━━━━━ MATERIAL PROVIDED ━━━━━

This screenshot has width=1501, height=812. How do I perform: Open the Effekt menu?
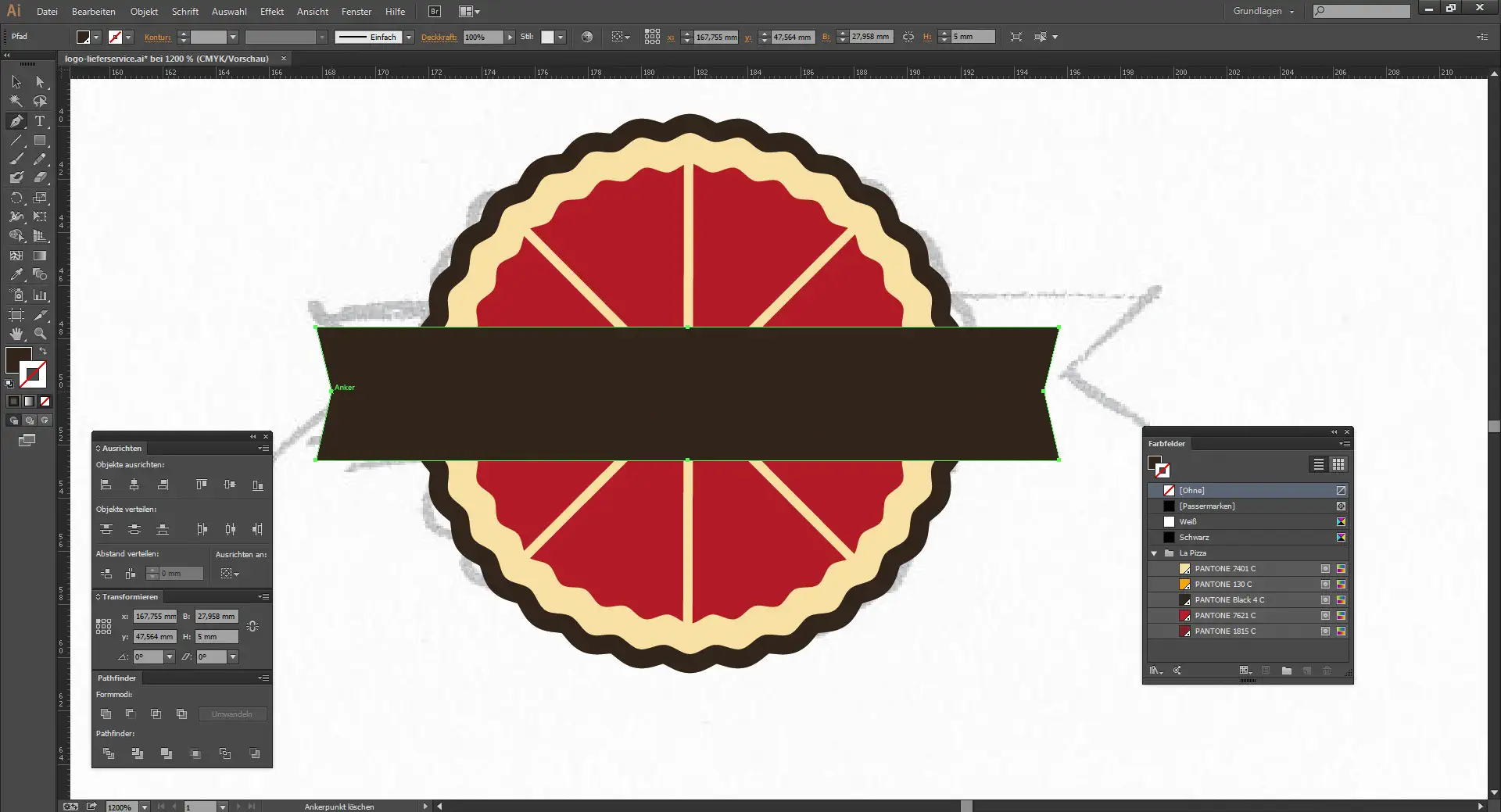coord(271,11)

━━━━━
━━━━━ MATERIAL PROVIDED ━━━━━

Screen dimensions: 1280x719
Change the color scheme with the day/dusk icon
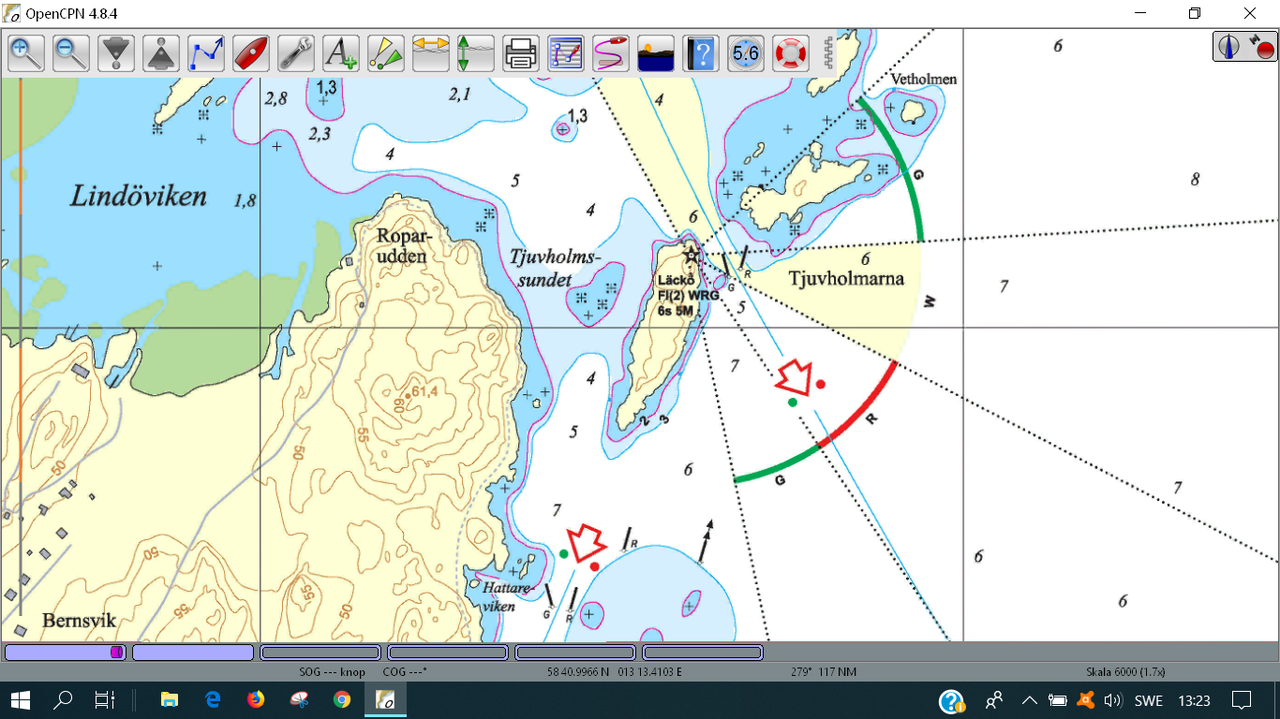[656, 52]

━━━━━

### WRITTEN TASK
Render the data as a Markdown table with the columns "Row" and "Text", from the line containing "This screenshot has" to the line containing "coord(271,11)", both included. Number each line and skip blank lines; omit the pictures.

### ANSWER IN FULL
| Row | Text |
|---|---|
| 1 | This screenshot has width=1501, height=812. How do I perform: Open the Effekt menu? |
| 2 | coord(271,11) |